Los paleontólogos encuentran el ombligo más antiguo jamás descubierto, y es de un dinosaurio

Reconstrucción en 3D de un Psittacosaurus reclinado que muestra la larga cicatriz umbilical rodeada de escamas distintivas que fue identificada por el equipo de estudio. (Crédito de la imagen: Jagged Fang Designs).
Todo lo que sabemos sobre los dinosaurios no avianos se basa en los fósiles, que incluyen huesos, dientes, huellas, rastros, huevos e impresiones de la piel. Durante siglos, personas de todo el mundo han descubierto sorprendentes huesos y huellas fósiles. Uno de estos exquisitos especímenes ha revelado que al menos algunos dinosaurios tenían ombligo.

El hallazgo representa un récord para el ombligo más antiguo jamás encontrado en reptiles y mamíferos. El espécimen corresponde a un dinosaurio que vivió hace 125 millones de años y fue encontrado en China hace 20 años. Los científicos la Universidad China de Hong Kong (CUHK) y de todo el mundo analizaron el fósil usando una tecnología de imágenes láser de alta tecnología.

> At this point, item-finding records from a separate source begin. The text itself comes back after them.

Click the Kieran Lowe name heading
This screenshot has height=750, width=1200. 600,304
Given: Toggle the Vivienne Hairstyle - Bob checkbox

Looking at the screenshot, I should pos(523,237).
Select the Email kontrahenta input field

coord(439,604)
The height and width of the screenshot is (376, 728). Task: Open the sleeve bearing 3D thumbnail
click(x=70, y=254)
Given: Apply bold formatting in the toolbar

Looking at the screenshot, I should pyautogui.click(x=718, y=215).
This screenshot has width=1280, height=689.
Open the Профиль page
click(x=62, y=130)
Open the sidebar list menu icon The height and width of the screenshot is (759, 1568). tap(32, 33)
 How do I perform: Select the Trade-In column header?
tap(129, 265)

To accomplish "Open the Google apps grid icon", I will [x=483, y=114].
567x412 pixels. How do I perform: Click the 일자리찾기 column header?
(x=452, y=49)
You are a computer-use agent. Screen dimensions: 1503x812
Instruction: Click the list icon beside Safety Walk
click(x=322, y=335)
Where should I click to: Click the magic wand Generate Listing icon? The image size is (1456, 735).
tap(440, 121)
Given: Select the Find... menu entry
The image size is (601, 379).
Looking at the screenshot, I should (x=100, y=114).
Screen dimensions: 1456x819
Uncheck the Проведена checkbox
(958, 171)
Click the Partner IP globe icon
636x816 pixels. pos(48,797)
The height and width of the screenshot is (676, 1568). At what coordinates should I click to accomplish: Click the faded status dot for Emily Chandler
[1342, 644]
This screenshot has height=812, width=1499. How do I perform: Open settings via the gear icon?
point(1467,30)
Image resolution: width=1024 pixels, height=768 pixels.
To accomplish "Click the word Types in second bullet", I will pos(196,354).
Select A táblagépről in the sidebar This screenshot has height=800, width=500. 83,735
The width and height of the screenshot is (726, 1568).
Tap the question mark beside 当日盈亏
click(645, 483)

La mayoría de los embriones de mamíferos (incluyendo los humanos) obtienen nutrientes de una placenta a través de un cordón umbilical. Cuando el cordón umbilical se cae deja una cicatriz que comúnmente se conoce como ombligo.

Los dinosaurios no tenían cordón umbilical porque ponían huevos. En su lugar, el saco vitelino de los dinosaurios estaba directamente unido al cuerpo a través de una abertura en forma de hendidura, que también se encuentra en otros animales terrestres que ponen huevos. Esta abertura se sellaba aproximadamente en el momento en que el animal salía del cascarón, dejando una larga cicatriz umbilical característica. A diferencia de los humanos, esta cicatriz suele desaparecer después de unos días o semanas.

Gracias a la técnica de fluorescencia estimulada por láser (LSF) que se aplicó al fósil en cuestión, un espécimen de piel fosilizada de Psittacosaurus, se logró identificar que al menos algunos dinosaurios pudieron tener una larga cicatriz umbilical. «Utilizando imágenes de LSF, identificamos escamas distintivas que rodeaban una larga cicatriz umbilical en el espécimen de Psittacosaurus, similar a la de ciertos lagartos y cocodrilos vivos. Llamamos a este tipo de cicatriz ombligo, y es más pequeña en los humanos. Este ejemplar es el primer fósil de dinosaurio que conserva un ombligo, lo que se debe a su excepcional estado de conservación», dijo en un comunicado el Dr. Michael Pittman, profesor adjunto de la Facultad de Ciencias de la Vida de la CUHK y coautor del estudio.

Imagen de fluorescencia estimulada por láser (LSF) del espécimen completo de Psittacosaurus que muestra la ubicación de la cicatriz umbilical. Los recuadros muestran un primer plano de la cicatriz umbilical, incluyendo las escamas distintivas que la rodean (resaltadas en azul en el dibujo). (Crédito de la imagen: Bell et al. 2022).

Se desconocía si los dinosaurios tenían cicatrices umbilicales equivalentes al ombligo de un mamífero, es decir, que duraban más varios años e incluso para toda su vida. Se sospechaba que la naturaleza de la puesta de huevos de los dinosaurios dejaría una larga cicatriz abdominal, y este estudio es el primero que apoya la hipótesis con pruebas fósiles.

«Aunque este bello espécimen ha causado sensación desde que se describió en 2002, hemos podido estudiarlo bajo una luz totalmente nueva utilizando novedosas imágenes de fluorescencia láser, que revelan las escamas con un detalle increíble», dijo el Dr. Pittman.

Todavía hace falta más investigación para determinar si los dinosaurios tenían ombligo. Aunque es complicado, ya que el fósil estudiado es de los mejores que existen, las nuevas técnicas podrían revelar nuevos enigmas más adelante. «Este espécimen de Psittacosaurus es probablemente el fósil más importante que tenemos para estudiar la piel de los dinosaurios. Pero sigue dando sorpresas que podemos sacar a la luz con nuevas tecnologías como las imágenes láser», dijo el Dr. Phil R. Bell, de la Universidad de Nueva Inglaterra en Armidale (Australia), autor principal del estudio.

Los resultados se han publicado en la revista BMC Biology.